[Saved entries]
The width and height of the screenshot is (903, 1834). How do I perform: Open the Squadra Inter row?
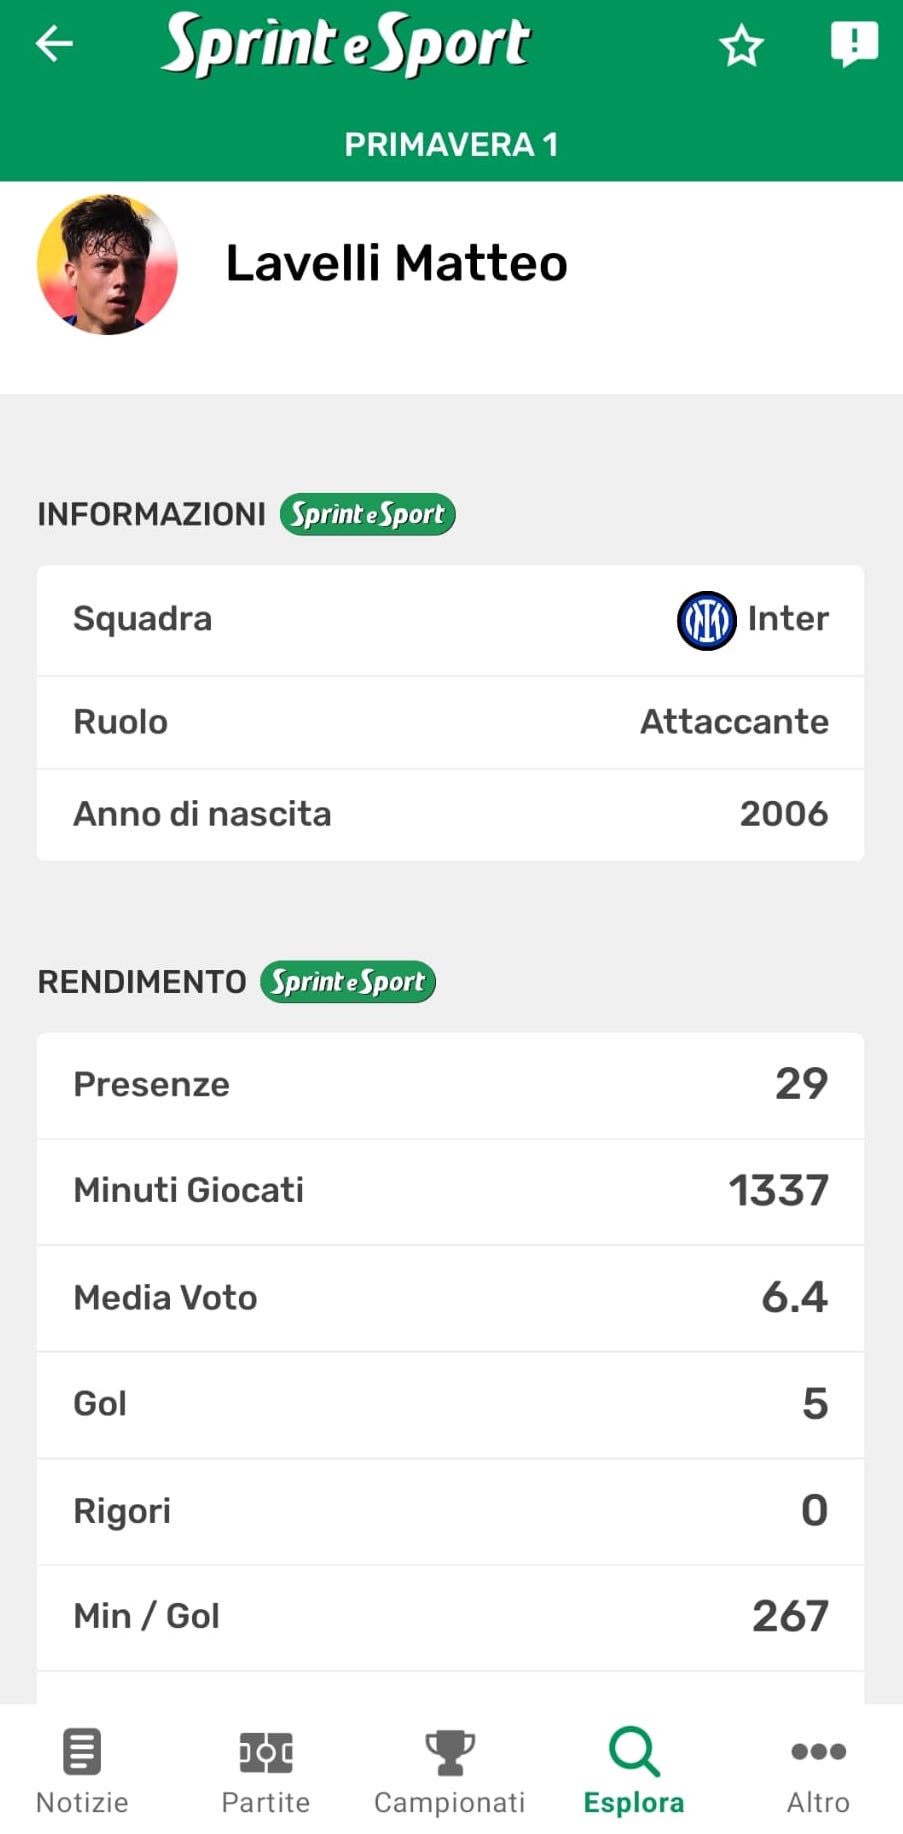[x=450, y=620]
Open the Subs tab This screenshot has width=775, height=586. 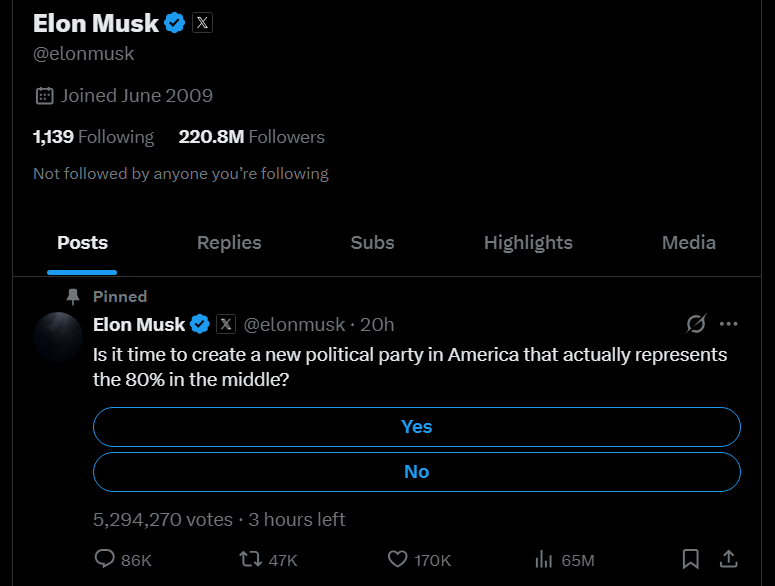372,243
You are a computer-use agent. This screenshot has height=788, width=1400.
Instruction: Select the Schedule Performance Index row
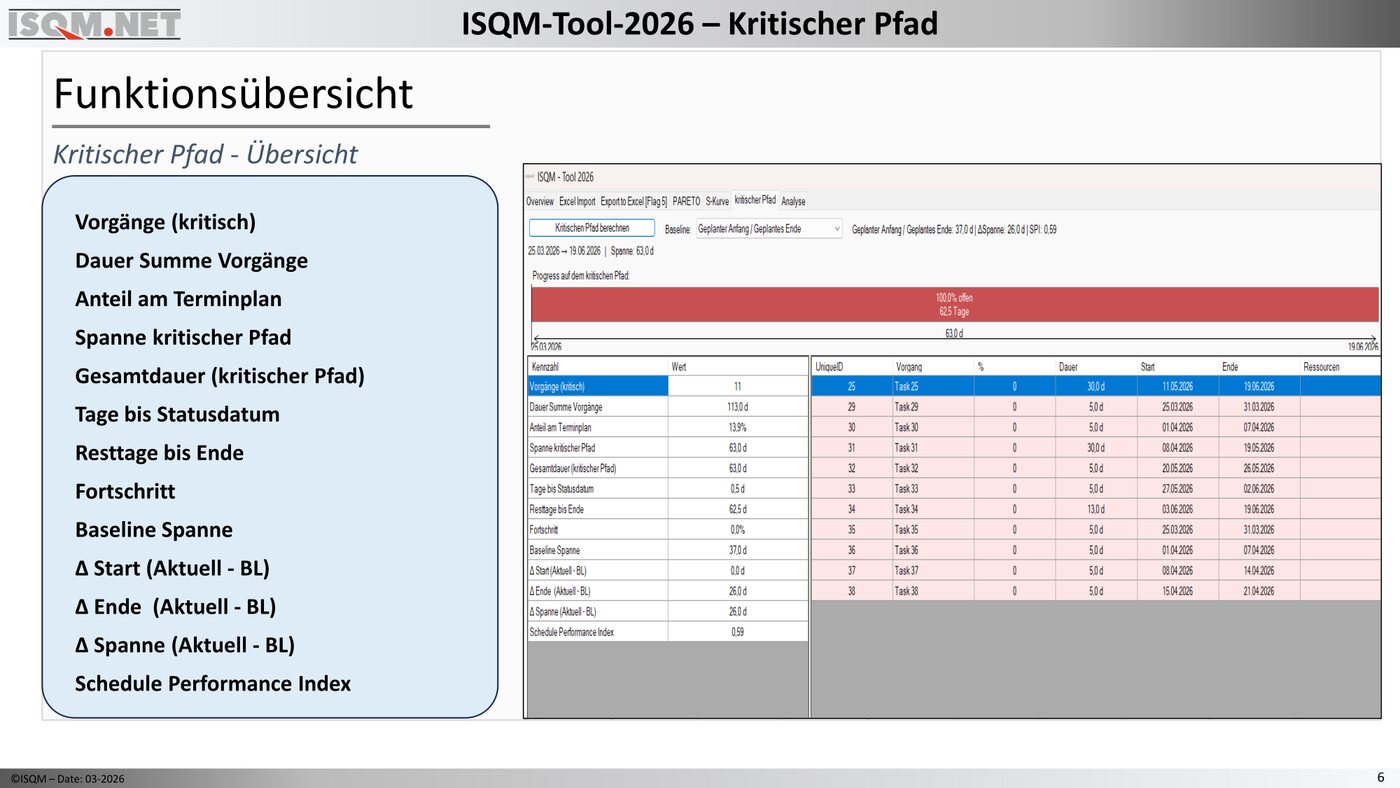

Problem details.
Because the copy must hold no pictures, return only the lines that run from the line containing "You are a computer-use" to the end of the data above, each exactly as it stands.

Solution for this problem.
You are a computer-use agent. This screenshot has height=788, width=1400.
Instruction: Select the Schedule Performance Index row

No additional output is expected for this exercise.